Six-Month Report Highlights Key Updates in Liver Transplant Candidate Diagnoses and Treatment Options
Published on: Monday, September 8, 2025
The Organ Procurement and Transplantation Network (OPTN) released a six-month data report on outcomes following updates to how treatment options are reported for liver candidates with exception scores due to hepatocellular carcinoma (HCC), as well as changes to the diagnostic terminology for liver candidates and recipients with cirrhosis caused by certain disorders.
For candidates with HCC exceptions, liver transplant programs can now specify whether their condition is being treated locoregionally via histotripsy or other forms of therapy. In the six months after implementation, four candidates were reported as undergoing histotripsy and another 44 were reported as receiving a different, unspecified locoregional treatment.
The policy updates also discontinued the previous liver diagnosis of cirrhosis based on “Fatty Liver (NASH),” establishing in its place two alternates:
- Cirrhosis due to “Metabolic Dysfunction-Associated Steatohepatitis (MASH)” and
- Cirrhosis associated with “Metabolic Dysfunction and Alcohol-Related Associated Liver Disease (MetALD)”

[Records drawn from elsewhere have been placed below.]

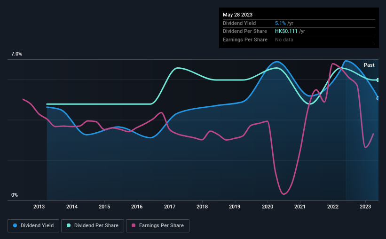Click the 0% y-axis label

tap(15, 195)

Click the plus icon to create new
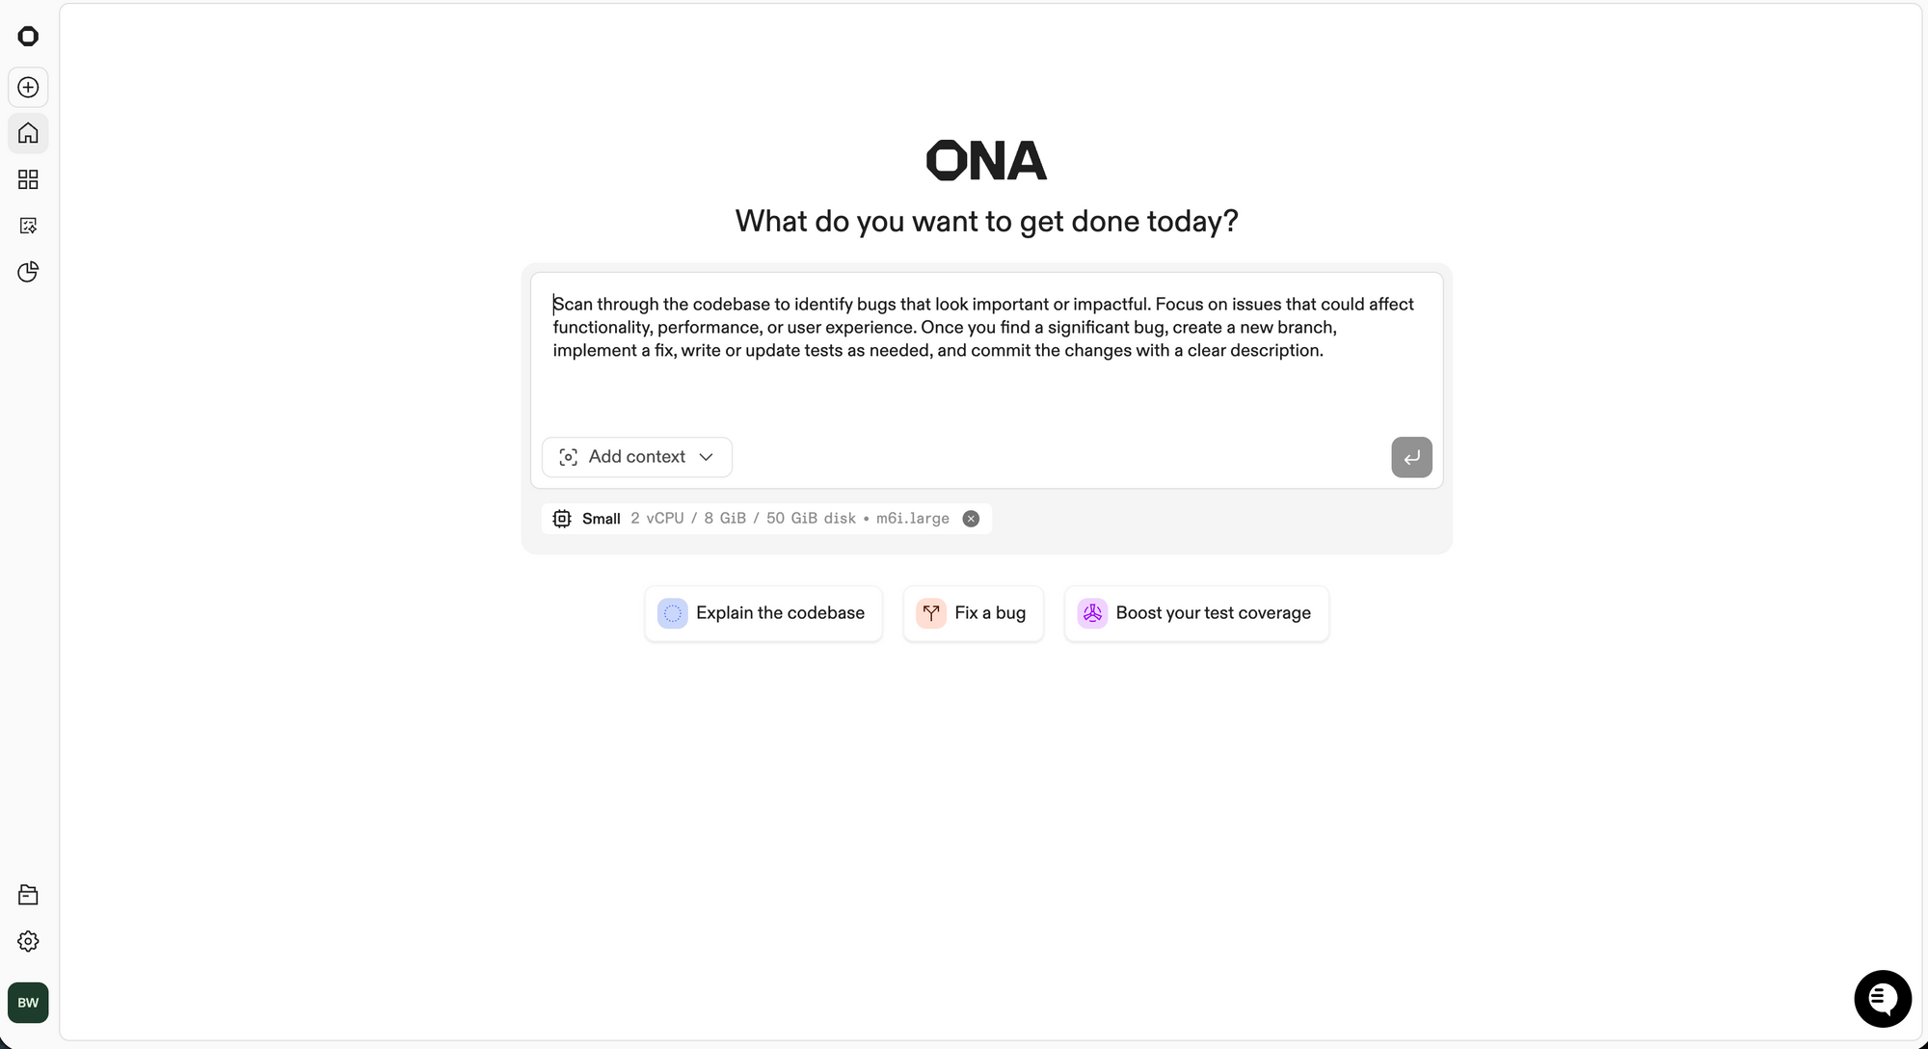click(28, 88)
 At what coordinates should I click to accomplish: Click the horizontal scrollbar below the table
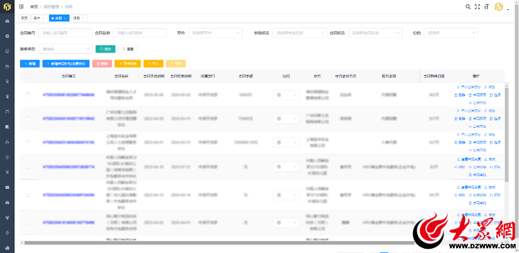pyautogui.click(x=219, y=243)
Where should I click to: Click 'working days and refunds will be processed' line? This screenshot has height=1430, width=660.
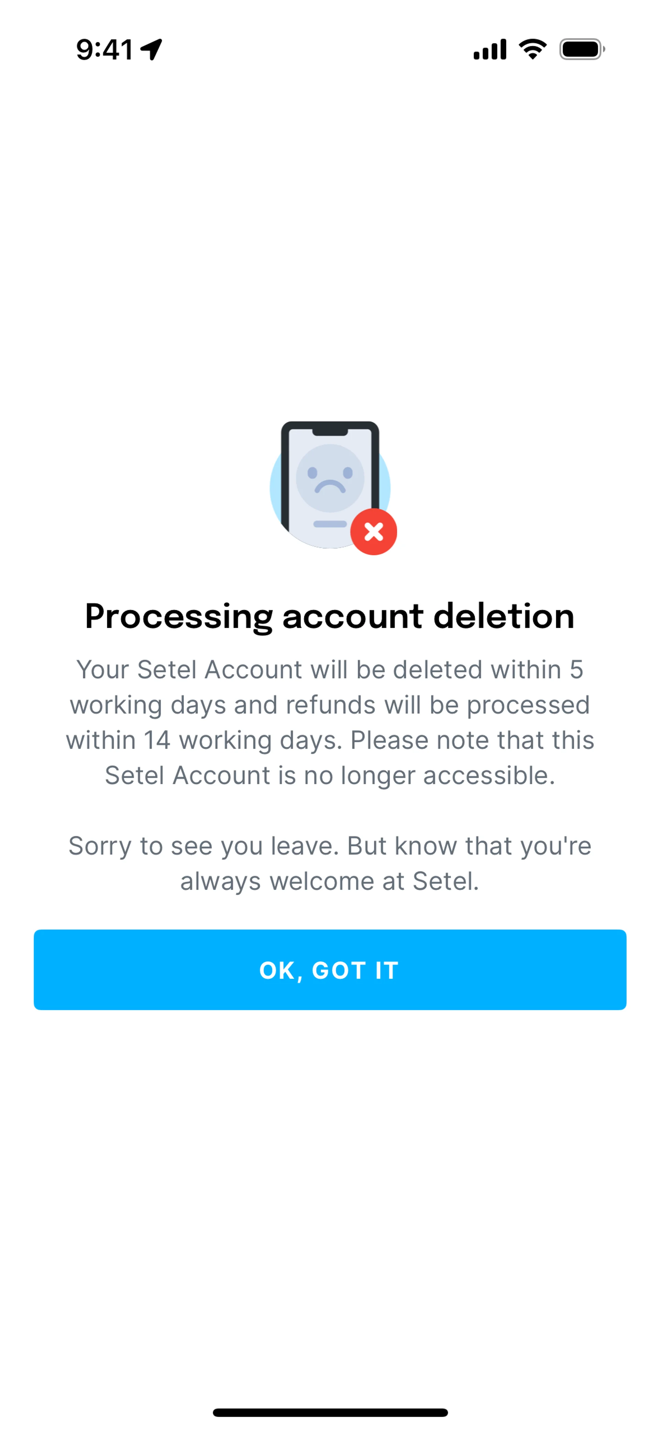[x=330, y=705]
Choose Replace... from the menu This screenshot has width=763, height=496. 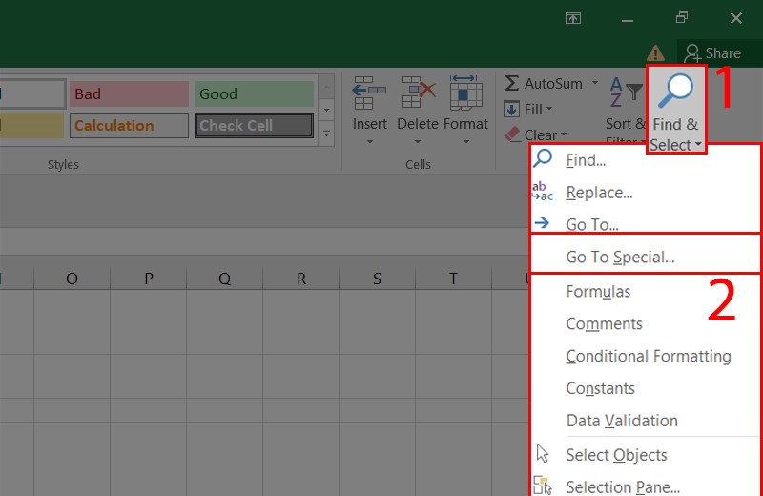pos(598,193)
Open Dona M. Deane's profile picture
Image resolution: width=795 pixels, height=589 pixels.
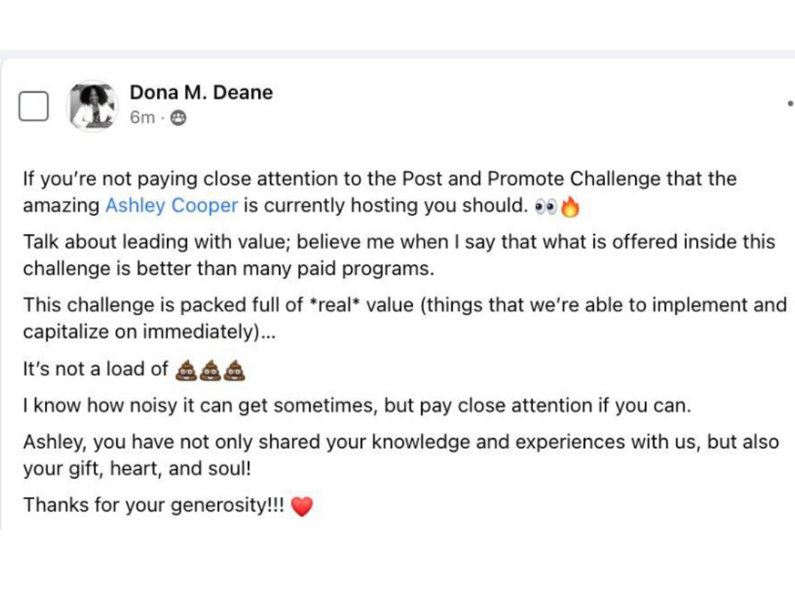[92, 106]
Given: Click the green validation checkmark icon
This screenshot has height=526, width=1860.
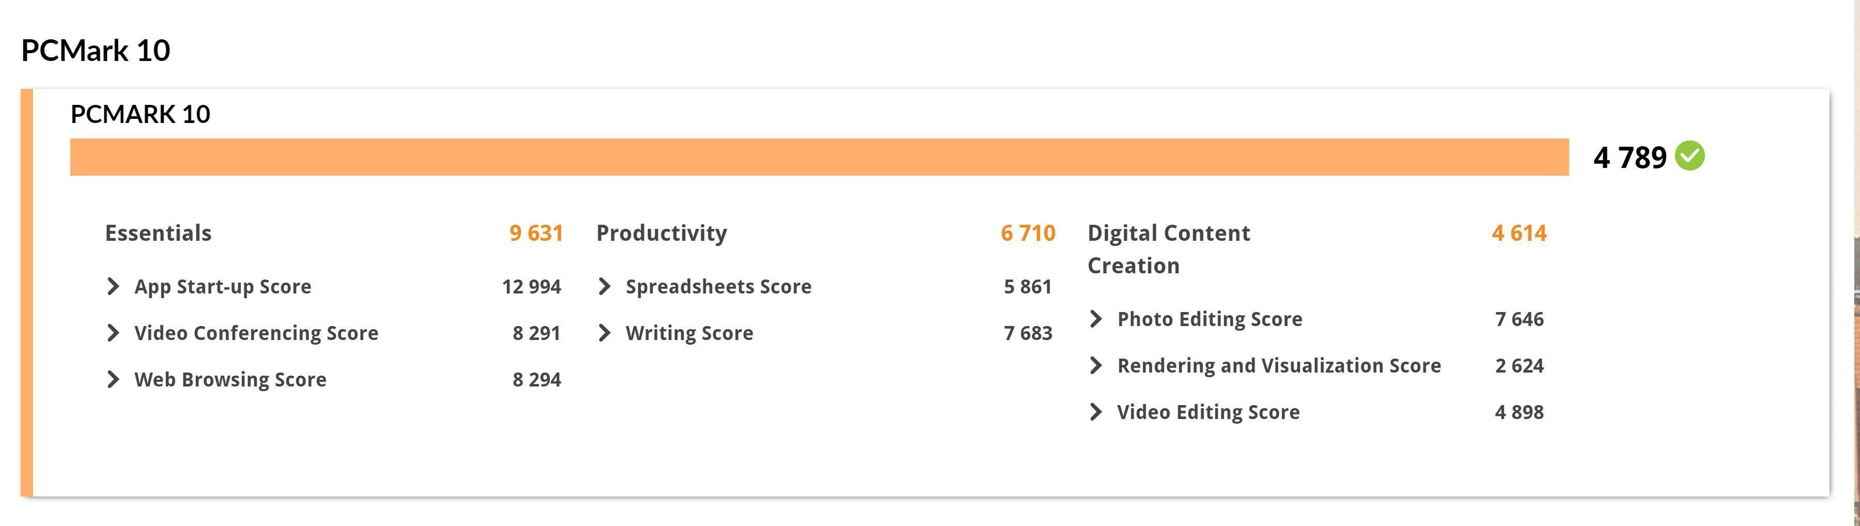Looking at the screenshot, I should pos(1690,156).
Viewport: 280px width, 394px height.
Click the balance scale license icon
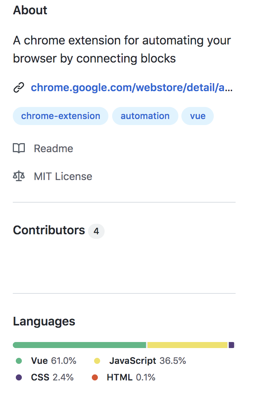click(x=19, y=176)
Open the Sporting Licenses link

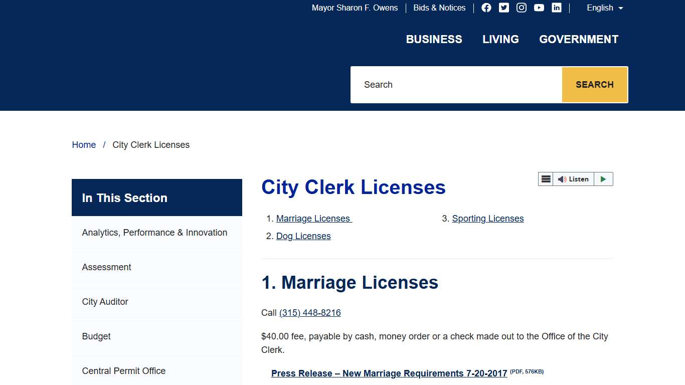(x=487, y=218)
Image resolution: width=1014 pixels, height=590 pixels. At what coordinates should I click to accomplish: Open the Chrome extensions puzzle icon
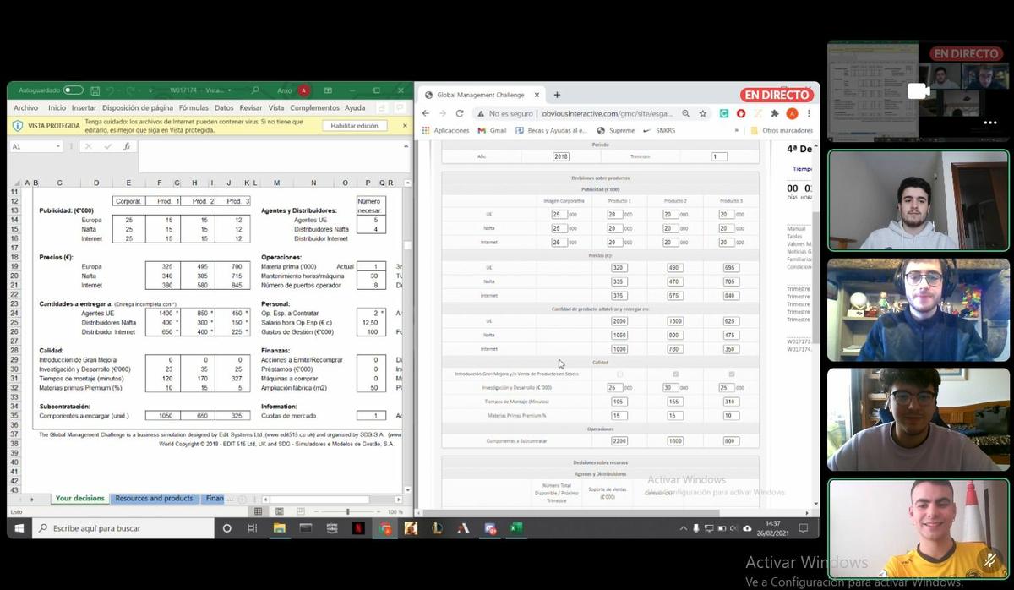pyautogui.click(x=775, y=113)
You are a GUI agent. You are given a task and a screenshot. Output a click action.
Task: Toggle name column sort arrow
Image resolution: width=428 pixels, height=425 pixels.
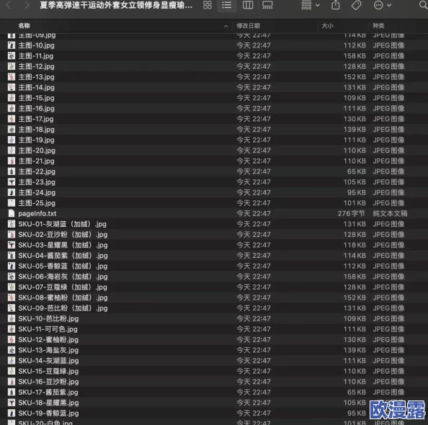(226, 26)
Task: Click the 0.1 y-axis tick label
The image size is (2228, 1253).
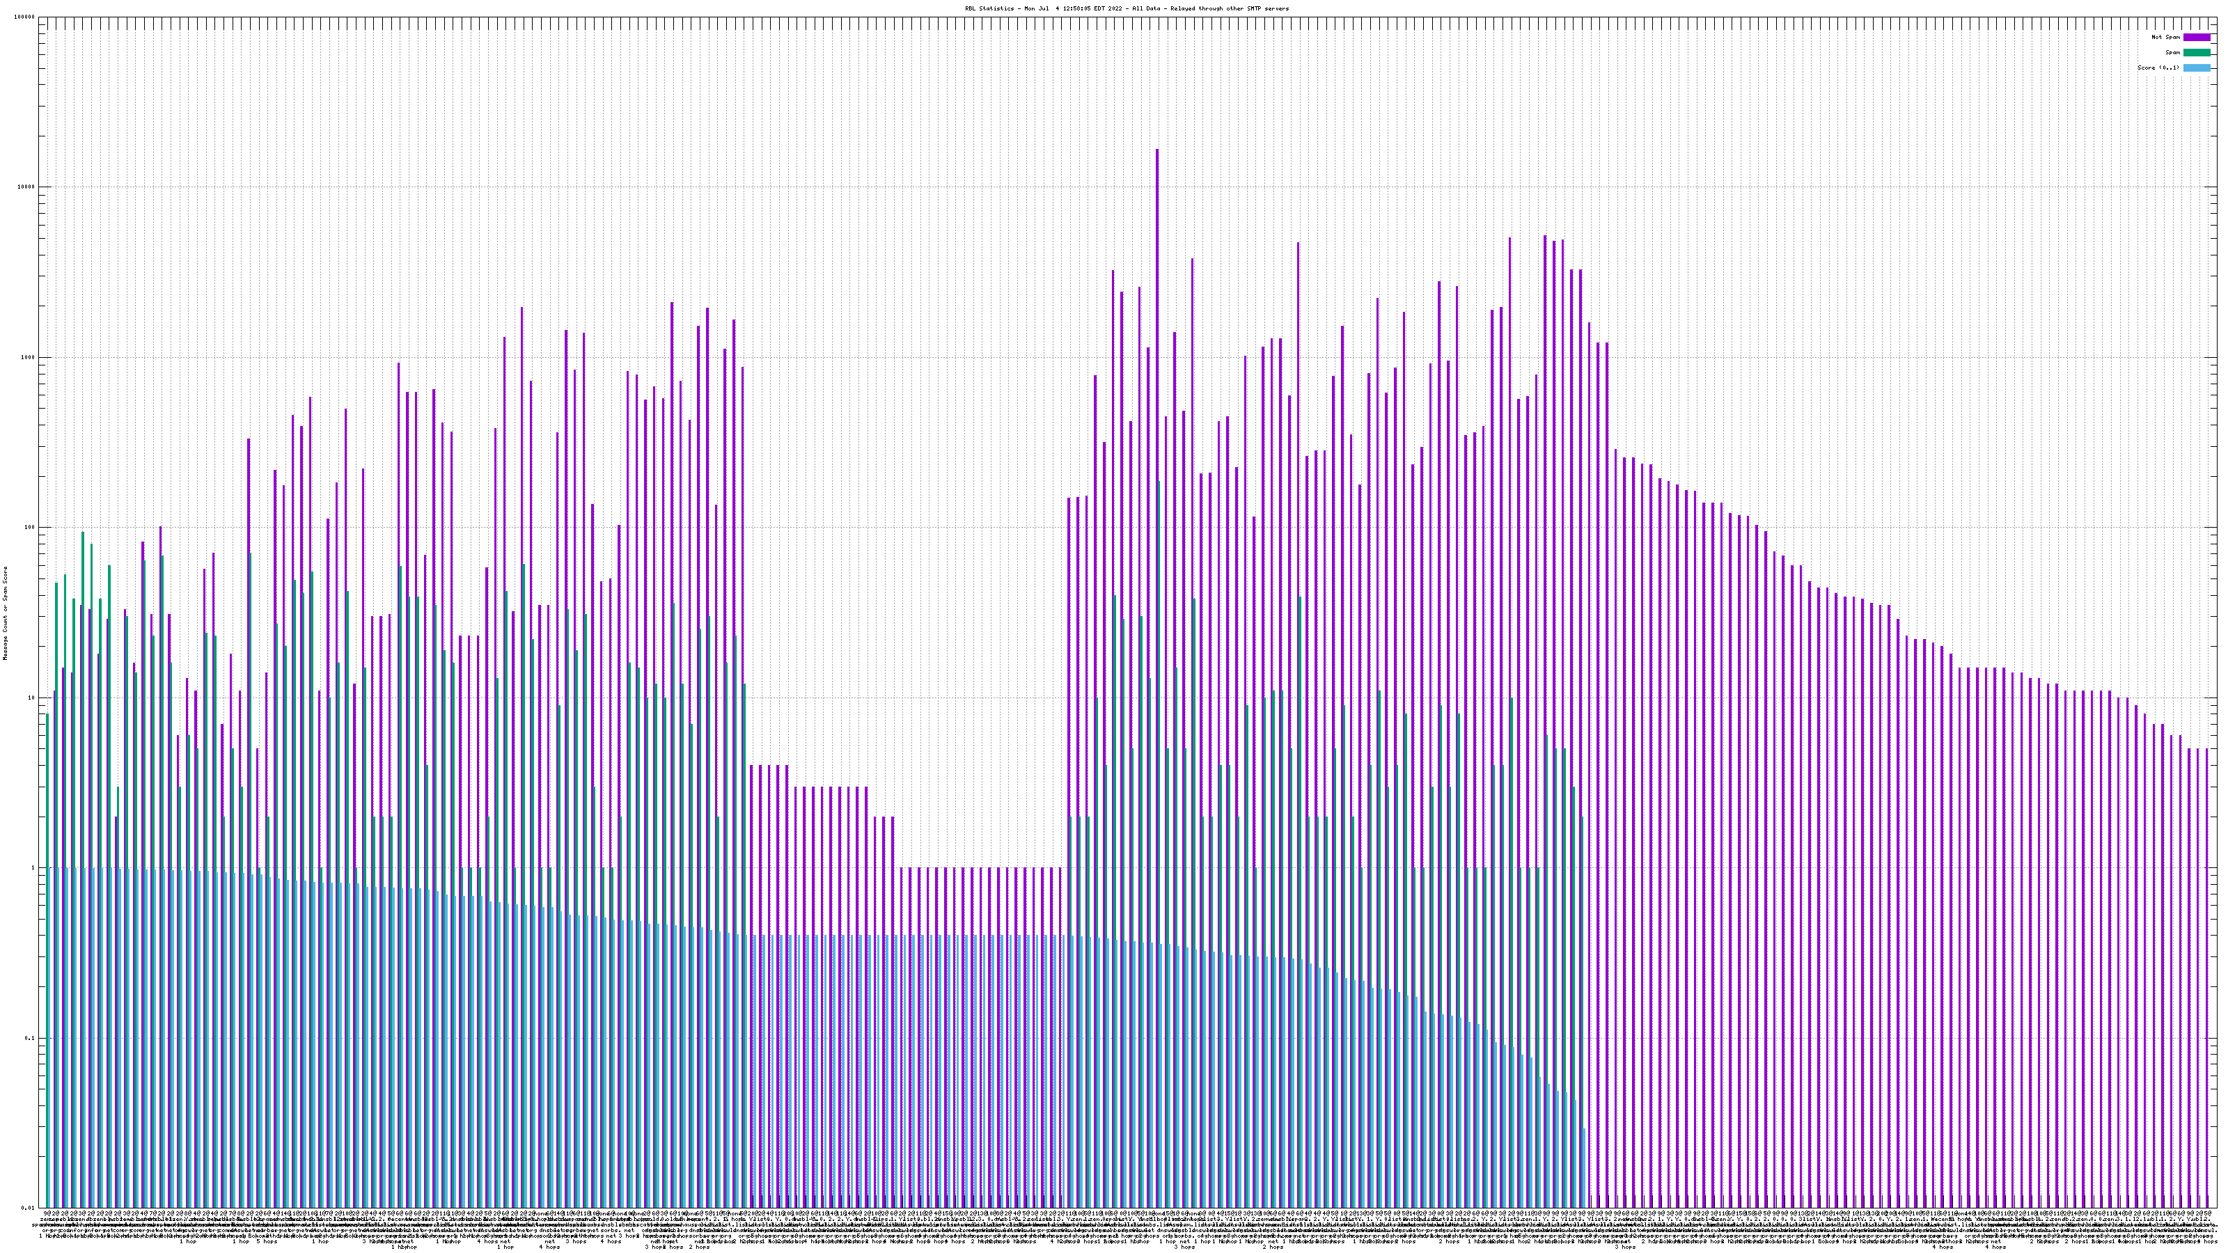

At six months post-implementation, the overall proportion of these combined diagnoses did not change in the liver transplant candidate population, accounting for nearly 19 percent of all liver candidates listed and transplanted. However, the distinction between the two conditions allowed greater precision among the diagnoses, with nearly 16 percent of candidates and recipients overall reported as having MASH and about 3 percent reported with MetALD.
The OPTN Liver and Intestinal Organ Transplantation Committee will continue to monitor effects of the changes.